By Sari Huhtala
Sylvie Lessard glances up from the collection of self-healing books fanned out in front of her. Her eyes widen and a smile creeps across her face. “The cancer has been inactive for two years now,” she says, propping her chin onto her hands as she releases a deep breath. “The cancer is still there, but it’s inactive.” She has no medical reports of mammograms or biopsies to back up her theory.
In fact, she has not even seen a doctor concerning her cancer since 2007. Aside from doing a Total Body Modification session to confirm her belief, she just intuitively knows, she says. “My body talks to me,” Lessard, a Greater Sudbury resident, says. “When it was still active, even though I was eating extremely well, it would change.
It would get larger and harder and then it would regress when I could implement a more relaxed state of being.” She exudes the calm of someone who has just spent a month in a silent meditation retreat at a Zen Buddhist temple. And yet she considers herself a work in progress – still learning how to give herself the time she needs to feel she has balance in her life, she says.
The latter part of her last 10 years living with breast cancer has been spent on healing the emotional and spiritual side of the cancer. She would be the first to admit she has come a long way since the day she was diagnosed back in October 2007. Her doctor had urged her to undergo a complete mastectomy immediately after the diagnosis, followed by chemotherapy treatments.
There was such an urgency to it and she just wanted time to consider all of her options, she recalls. “When you have a cancer diagnosis you want to know what else you can do,” Lessard says. “When I received my diagnosis I was told there was nothing else I could do, but I knew there were so many things I could do. It’s really important for people to realize that there are many things that can be done.
“Every journey with cancer is very unique,” Lessard says. “You need to find what works for you, and you need to find out why your life is out of balance and what you can do about it.” It had taken her two years to even go see a doctor after she noticed significant changes to her breast – a symptom of breast cancer. She had been too busy managing family life and a career to find time for self-care, she admits.
With so many being diagnosed with breast cancer, as women “we need to, at some point, look at our life and see how coherent it is with our own values. What is it that does not sit well with you in your life? Sometimes the answers can be scary because it means big changes, but if you have a cancer diagnosis it means your life is not healthy. “It’s a symptom of something else in your life that’s not in balance.

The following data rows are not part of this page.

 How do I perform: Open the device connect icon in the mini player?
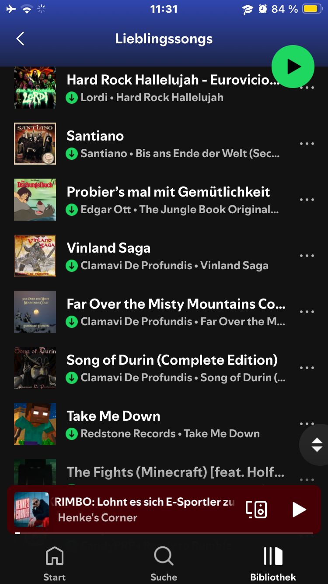(256, 509)
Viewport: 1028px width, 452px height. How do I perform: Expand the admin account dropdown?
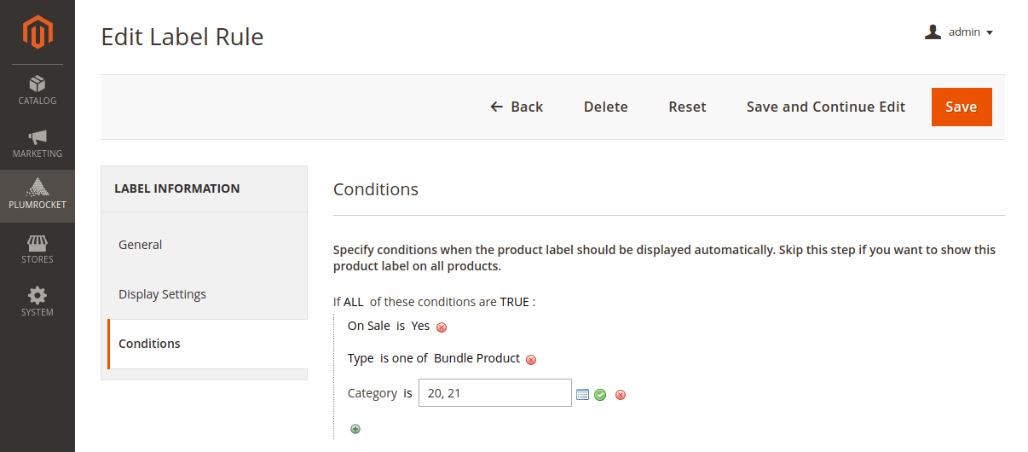(959, 32)

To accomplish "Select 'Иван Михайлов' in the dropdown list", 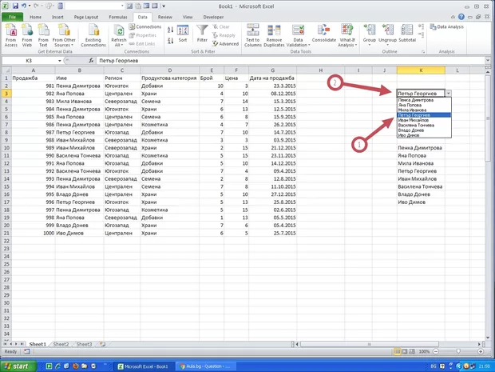I will tap(415, 120).
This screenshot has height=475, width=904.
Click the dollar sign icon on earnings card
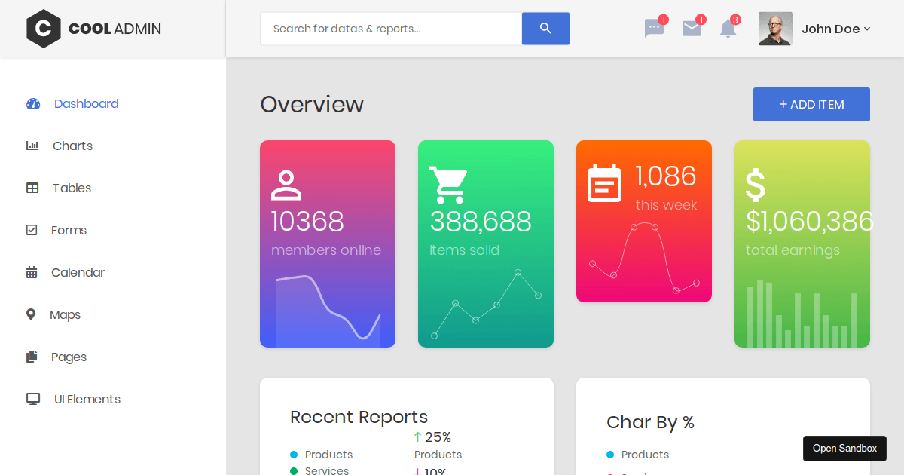(x=755, y=185)
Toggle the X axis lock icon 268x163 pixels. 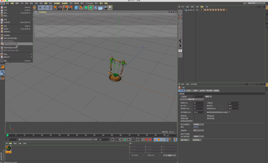40,8
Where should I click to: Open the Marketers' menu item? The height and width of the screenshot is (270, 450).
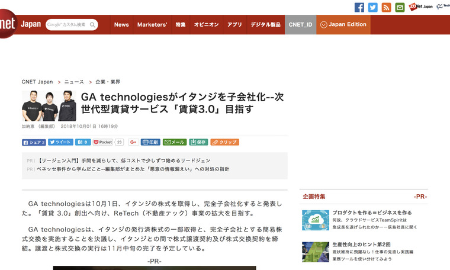click(152, 25)
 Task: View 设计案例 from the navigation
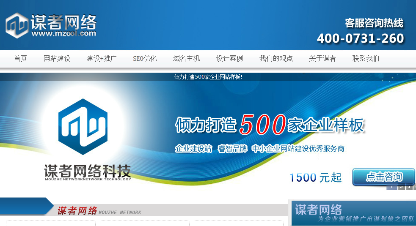229,59
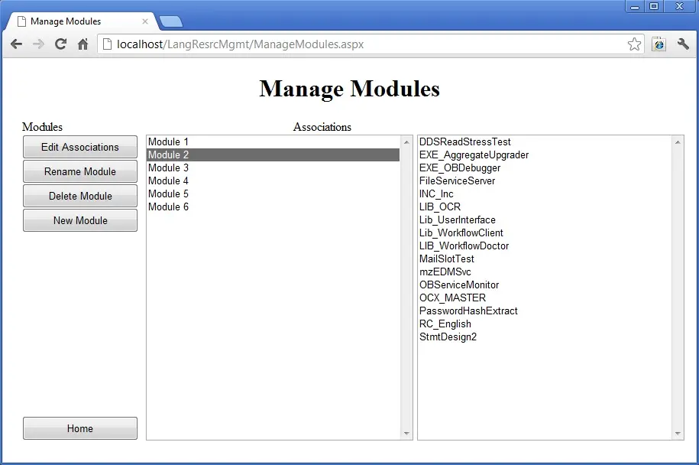Click the browser back navigation arrow
This screenshot has height=465, width=699.
point(16,44)
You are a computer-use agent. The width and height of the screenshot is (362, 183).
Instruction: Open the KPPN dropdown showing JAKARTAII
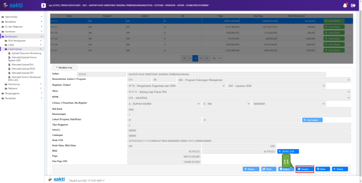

That’s when it becomes very important to reassess every aspect of your life.” She opted not to pursue conventional approaches for the cancer, and instead delved into researching all possible healing modalities including nutrition. As a “book junkie” her top finds have been Dr. Lissa Rankin’s book Mind Over Medicine and Kelly Turner’s book Radical Remission, which outlines nine key factors affecting radical remission in cancers.
Both are must-reads for anyone going through cancer, she stresses. “You can eat the best diet ever, but if you’re under chronic stress the innate capacity of the body to heal is turned off,” she says. These books did not exist when she was first diagnosed, but understanding this concept has been a turning point for her, she says. Lessard started a free monthly Gathering Circle in Sudbury.
“The purpose of our circle is one of empowerment. Let’s come together to share our experiences with cancer and discover new ways of approaching and actively participating in our healing process.”